Mexico City Transforms into World Cup Carnival
The clues were scattered across Mexico City long before a ball was kicked.
Street vendors did a roaring trade in last-minute El Tri jerseys, green shirts changing hands on crowded pavements as if they were match tickets. Around El Ángel de la Independencia, the city’s beating sporting heart, hundreds gathered in a rolling street party that barely paused for breath. Songs, drums, car horns, fireworks of sound. The eve of the World Cup opener felt like a victory parade.
If this was the warm-up, the main act was always going to be wild.

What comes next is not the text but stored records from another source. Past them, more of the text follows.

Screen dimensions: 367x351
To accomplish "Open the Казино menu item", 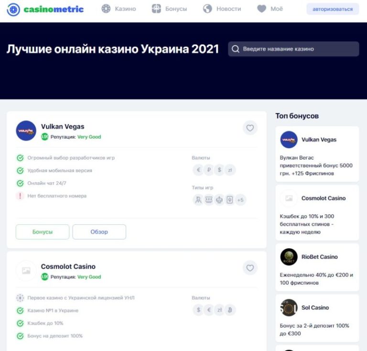I will point(119,9).
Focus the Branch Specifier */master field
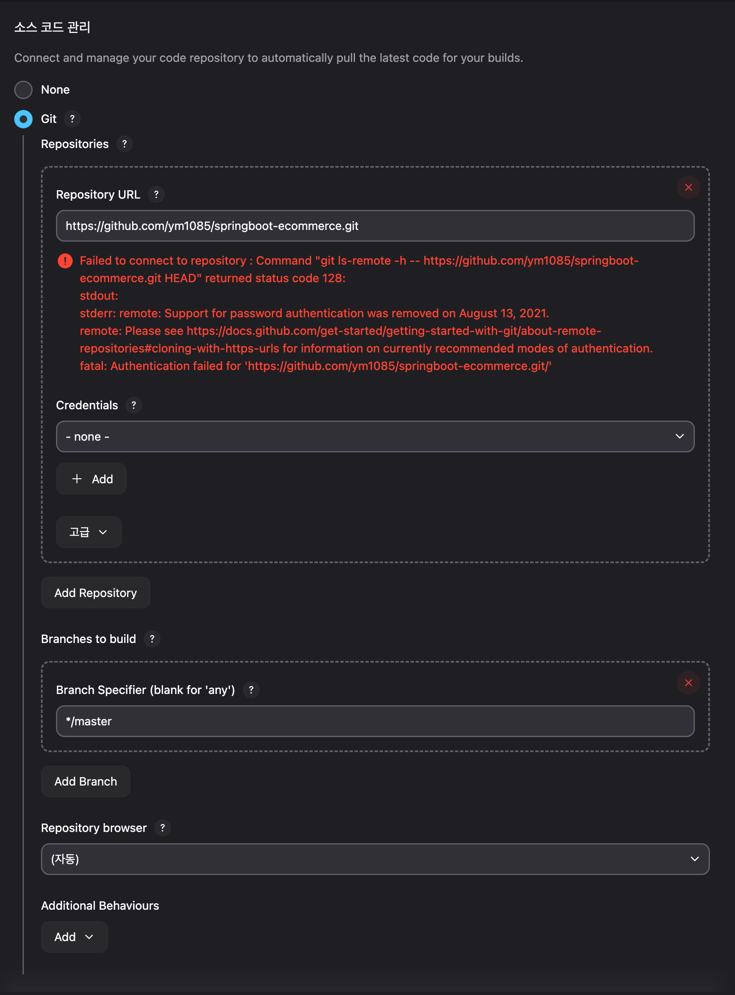The image size is (735, 995). pos(375,721)
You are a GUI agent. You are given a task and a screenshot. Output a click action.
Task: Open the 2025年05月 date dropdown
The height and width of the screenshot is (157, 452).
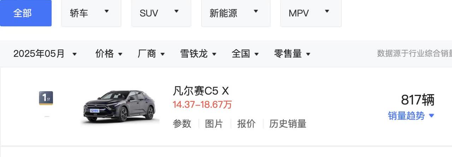coord(45,54)
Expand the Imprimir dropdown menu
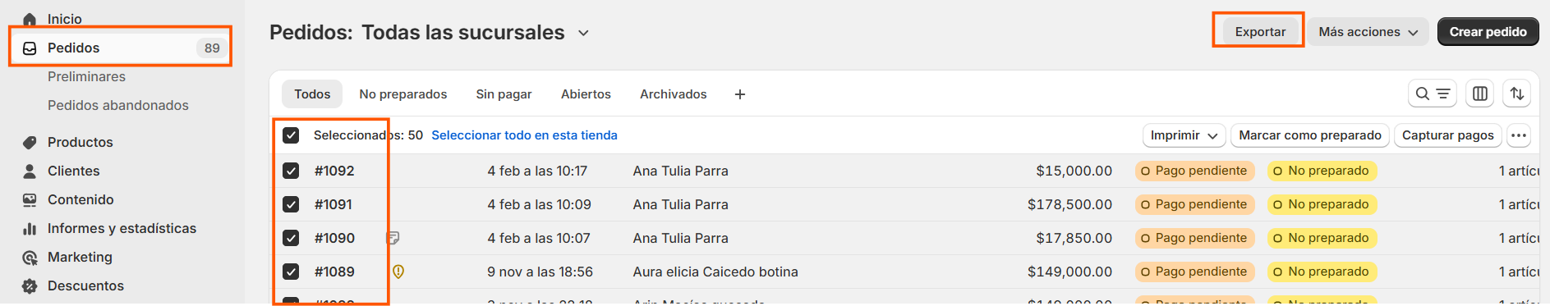This screenshot has width=1550, height=306. pos(1184,135)
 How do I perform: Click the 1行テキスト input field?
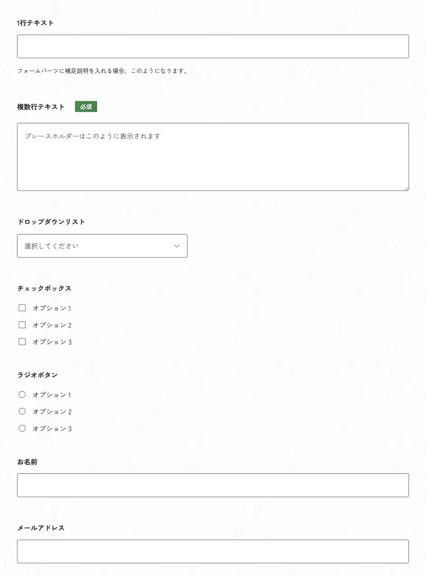[213, 46]
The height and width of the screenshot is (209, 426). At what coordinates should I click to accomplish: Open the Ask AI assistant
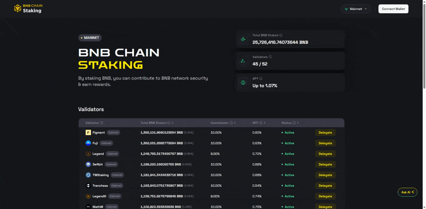point(407,192)
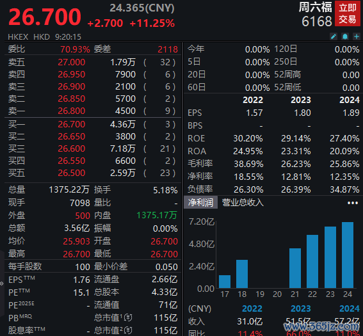Click the currency icon beside 总市值2
363x336 pixels.
coord(128,330)
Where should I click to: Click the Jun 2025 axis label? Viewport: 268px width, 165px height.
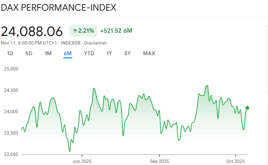(x=82, y=161)
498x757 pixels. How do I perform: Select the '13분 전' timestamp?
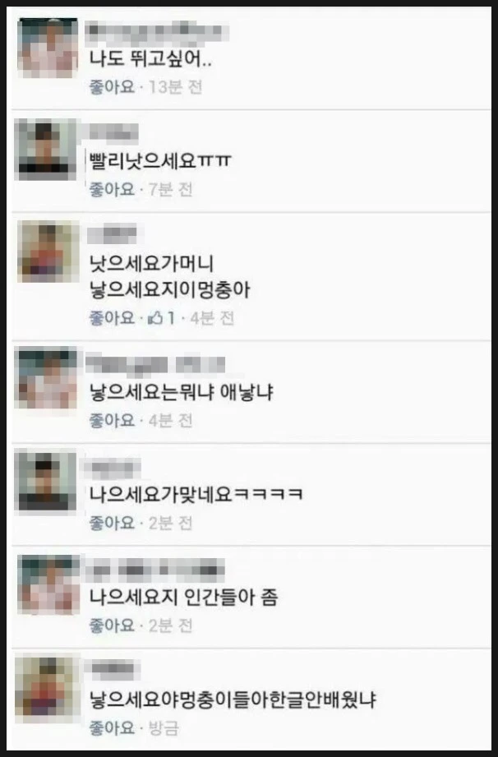175,87
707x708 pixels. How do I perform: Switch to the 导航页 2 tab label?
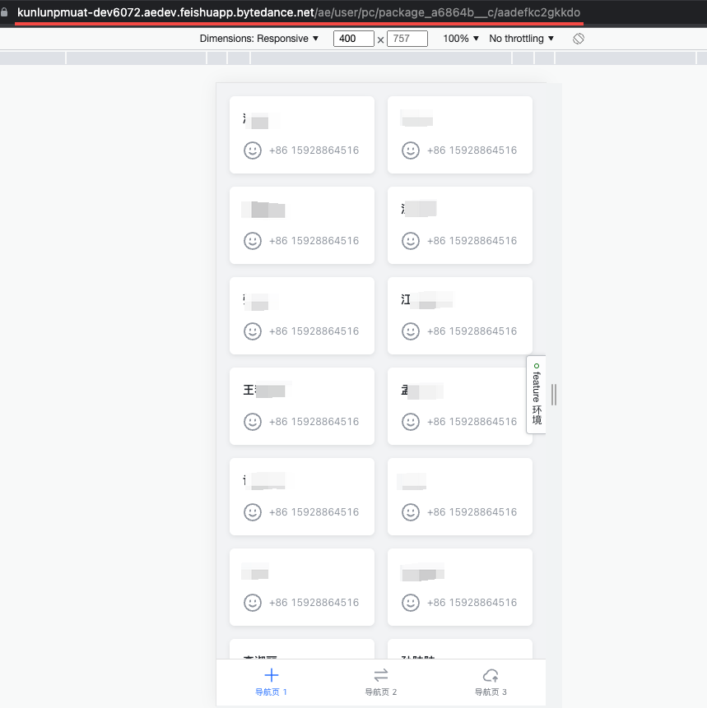pos(380,692)
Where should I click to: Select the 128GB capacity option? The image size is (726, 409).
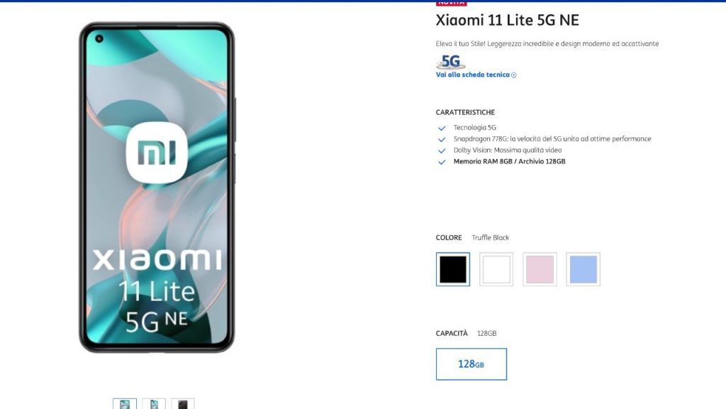point(471,364)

A city turns into a World Cup carnival
Mexico’s players did their part, handling the nerves of an opening game and beating South Africa 2-0 in the first match of a World Cup stretched across Mexico, Canada, and the USA.

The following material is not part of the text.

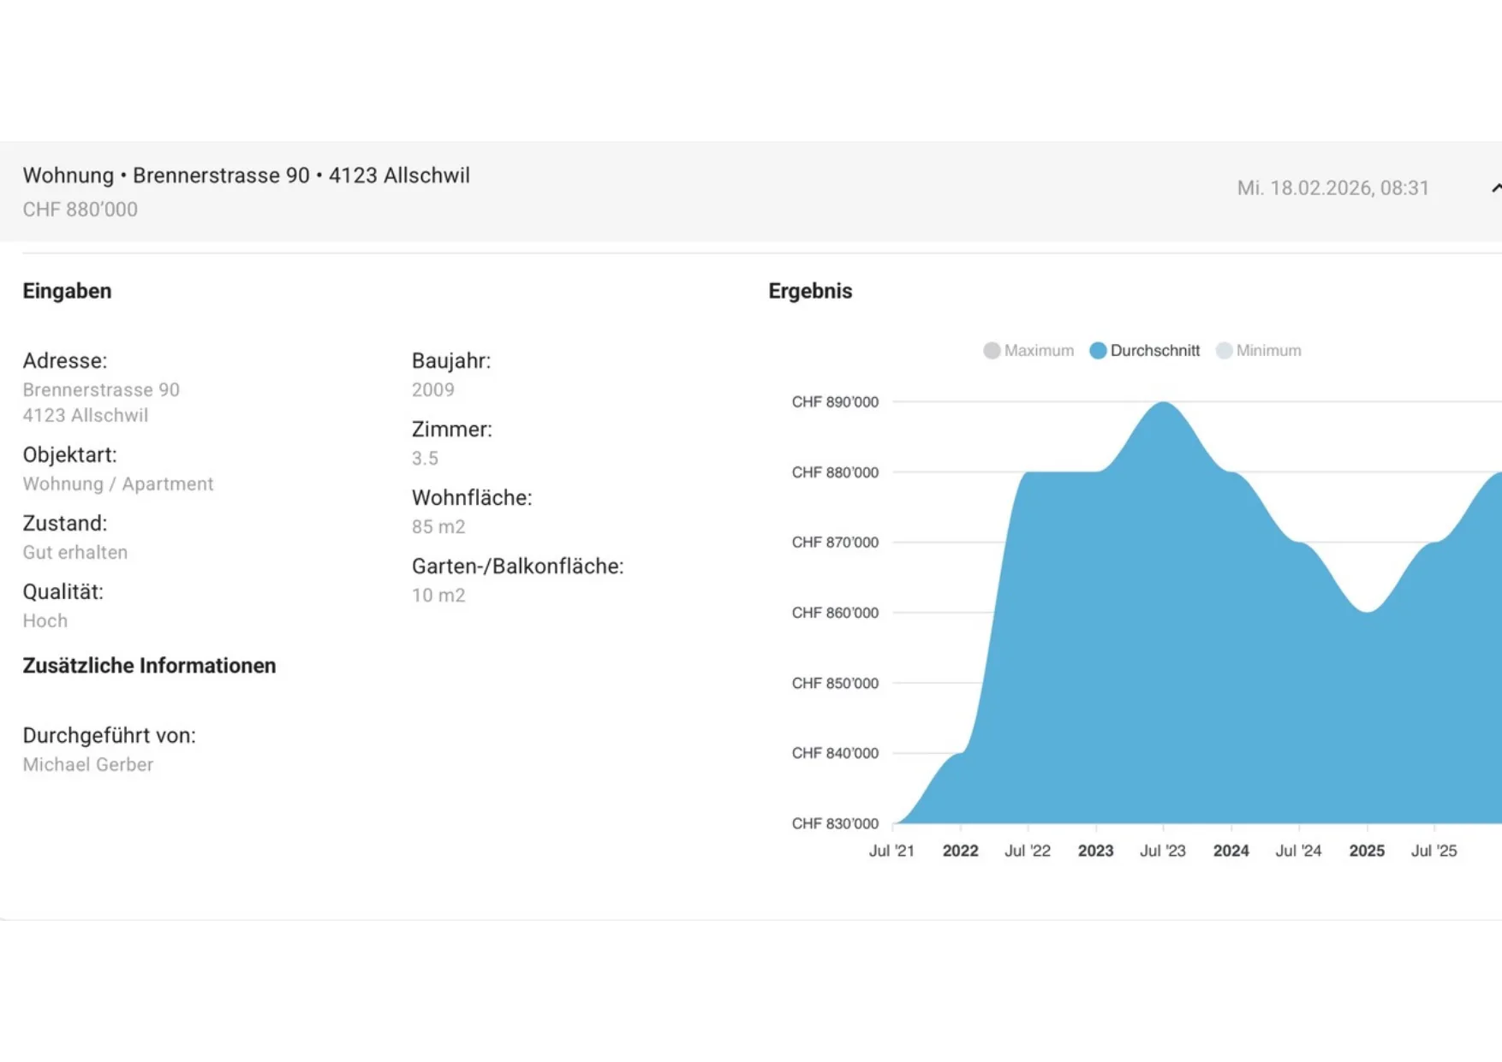Click the CHF 890'000 axis label
Screen dimensions: 1502x1062
(835, 402)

Once the final whistle blew, the city moved as one. Streams of fans poured down Paseo de la Reforma, the grand boulevard transformed into a pedestrian river of green shirts and waving flags, a World Cup fever dream with no traffic and no curfew.
Beer flew through the air in glittering arcs. Fake snow hissed from aerosol cans. Conga lines snaked around plastic World Cup trophies held aloft like the real thing. Food stalls smoked and sizzled on the sidelines, serving tacos and snacks to refuel the dancers. Glow sticks lit faces in neon streaks. A free concert provided the soundtrack.
For an outsider, it might have looked like a celebration reserved for a final. For Mexico, this is routine. Any major win for the men’s national team, and the city knows the drill: converge on the monument, claim the roundabout, and dance the night into submission. Their version of Fed Square, only louder, denser, and built on decades of ritual.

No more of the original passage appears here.